## What the task requires
Reproduce word for word the stretch of the Arnhem electorate article from "- Demographic: Remote" through "of the Territory.".

## Source passage

== == ==

- Interactive map of boundaries as of the 2024 election
- Territory: Northern Territory
- Created: 1974
- MP: Selena Uibo
- Party: Labor Party
- Namesake: Arnhem Land
- Electors: 6,773 (2026)
- Area: 115,522 km^{2} (44,603.3 sq mi)
- Demographic: Remote
Electorates around Arnhem:
| Daly | Arafura | Mulka |
| Katherine | Arnhem | Gulf of Carpentaria |
| Daly | Barkly | Barkly |

= Electoral division of Arnhem =

Arnhem is an electoral division of the Legislative Assembly in Australia's Northern Territory. It was first created in 1974, and takes its name from Arnhem Land, the region encompassing much of the northern part of the Territory.

Arnhem includes the Arnhem Land towns of Barunga, Beswick, Mataranka, Jabiru and Kakadu. In the redistribution before the 2016 election, gained territory from Arafura and Stuart, while losing territory to Nhulunbuy. There were 6,773 people enrolled within the electorate as of July 2026.

==History==
Arnhem was one of the initial electorates created along with the introduction of the Legislative Assembly in 1974. Though it consisted of predominantly indigenous towns which voted strongly for the Labor Party at a federal level, it was won by the Country Liberal Party amidst their landslide victory at the election of that year, in which the Labor Party won no seats. Arnhem returned to expectations at the 1977 election, when it was won by Labor candidate Bob Collins, who was elected leader of the party in 1981. After much of the northern portion of the seat was transferred to the new seat of Arafura in 1983, Collins transferred there and was succeeded in Arafura by new Labor candidate Wes Lanhupuy. Lanhupuy was comfortably re-elected three times, but died suddenly in 1995.

Labor candidate Jack Ah Kit won the 1995 by-election resulting from Lanhupuy's death, and went on to serve as a Cabinet minister in the Martin government from 2001. He retired at the 2005 election, with former ABC TV presenter Barbara McCarthy being comfortably elected as his replacement. McCarthy was reelected unopposed in 2008, only to be ousted by the CLP's Larisa Lee in 2012 as the CLP swept into government. Lee herself sat under three different banners during the next parliament, leaving the CLP to sit as an independent, joining the Palmer United Party, before returning to be an independent. Selena Uibo regained the seat for Labor at the 2016 election. Lee won only 117 votes or 4.0 percent, finishing in fifth and last place.

== == ==

## Given data
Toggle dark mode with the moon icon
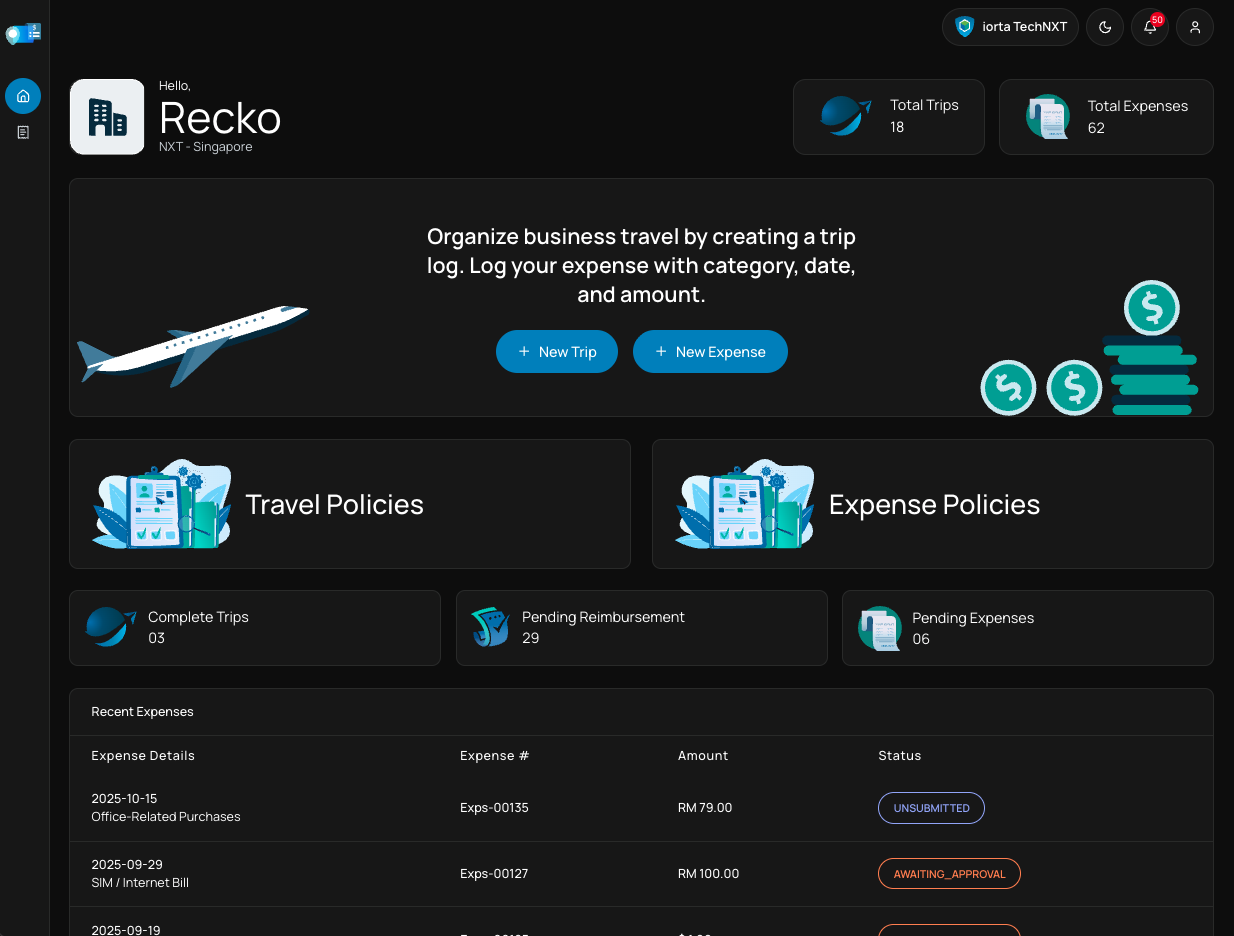This screenshot has width=1234, height=936. 1105,27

== == ==

## Task result
- Demographic: Remote
Electorates around Arnhem:
| Daly | Arafura | Mulka |
| Katherine | Arnhem | Gulf of Carpentaria |
| Daly | Barkly | Barkly |

= Electoral division of Arnhem =

Arnhem is an electoral division of the Legislative Assembly in Australia's Northern Territory. It was first created in 1974, and takes its name from Arnhem Land, the region encompassing much of the northern part of the Territory.